*INSTRUCTIONS FOR THE TASK*. Please transcribe the data exactly as shown, skipping the images.

*SUPPLIED DATA*.
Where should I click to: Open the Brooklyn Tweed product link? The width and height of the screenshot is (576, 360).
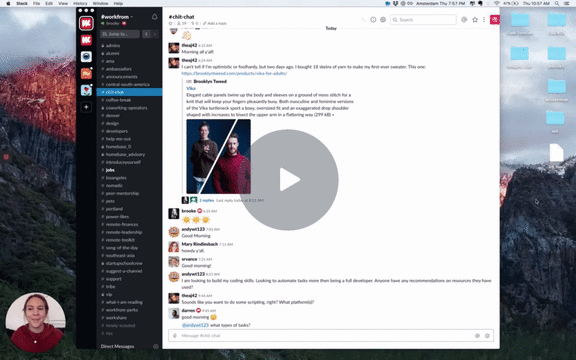234,73
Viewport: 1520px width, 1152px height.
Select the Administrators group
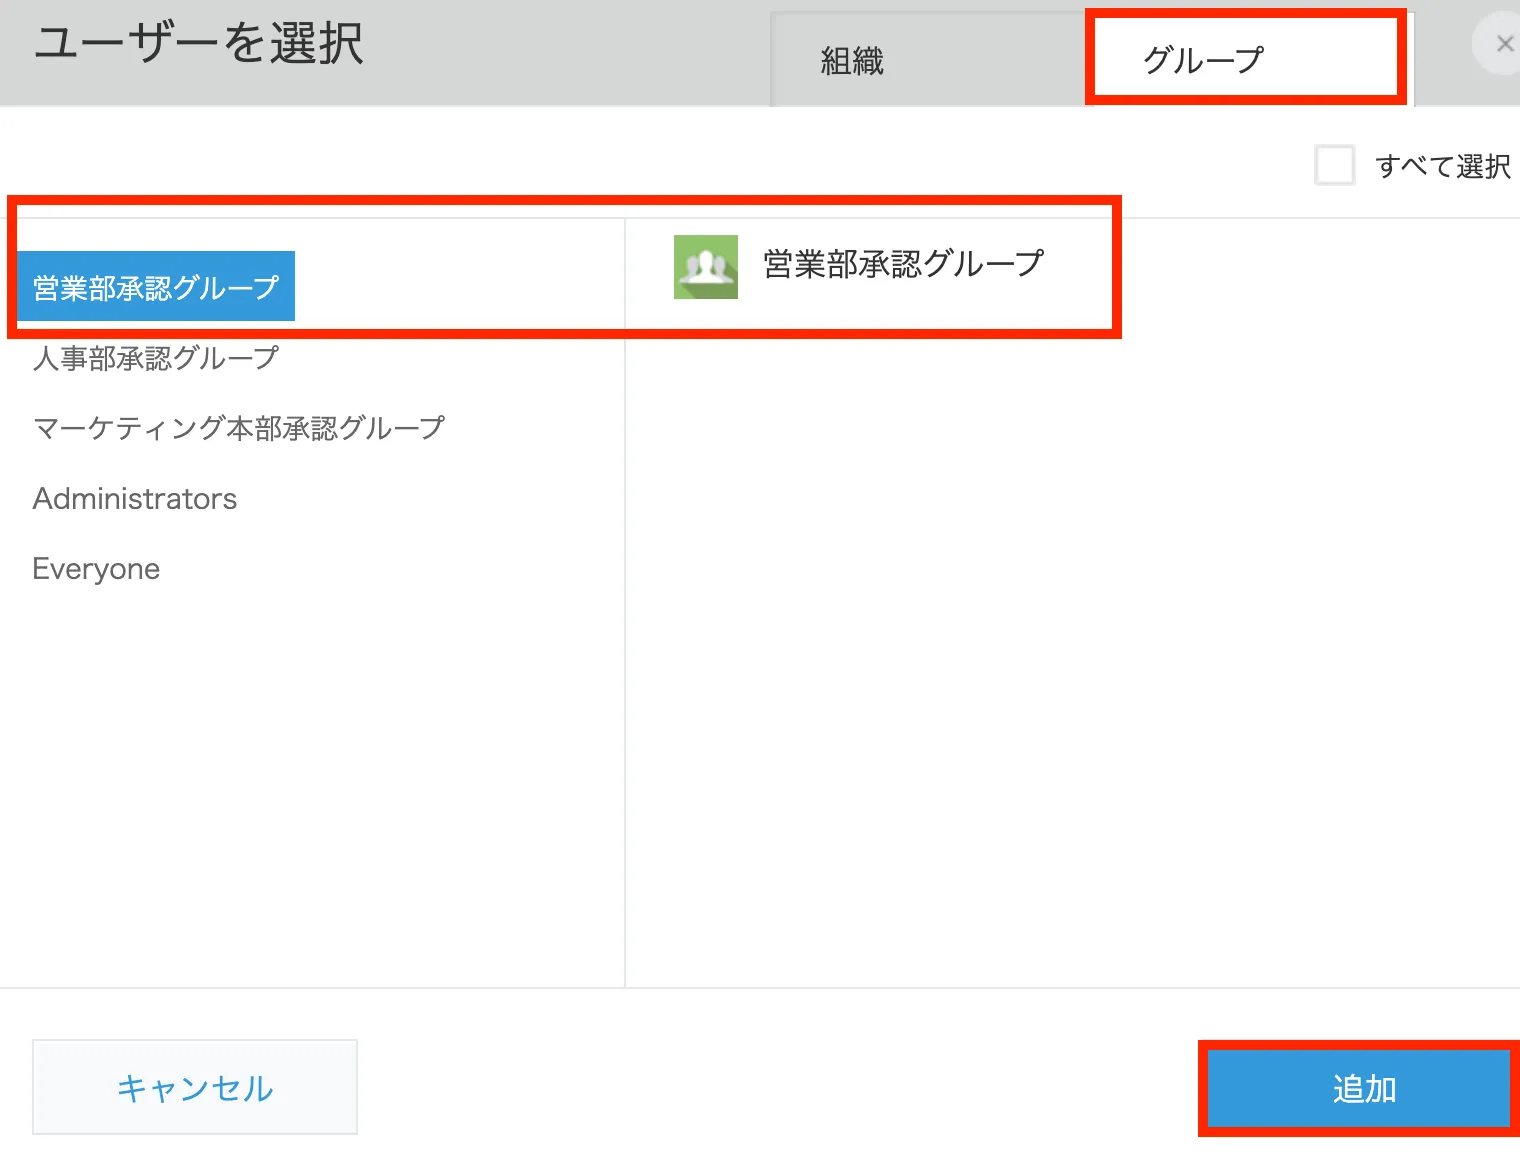tap(135, 498)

*WRITTEN RESPONSE*.
Where should I click to: Open the Brooklyn Tweed product link? The width and height of the screenshot is (576, 360).
234,73
Viewport: 1520px width, 1152px height.
Select the Administrators group
tap(135, 498)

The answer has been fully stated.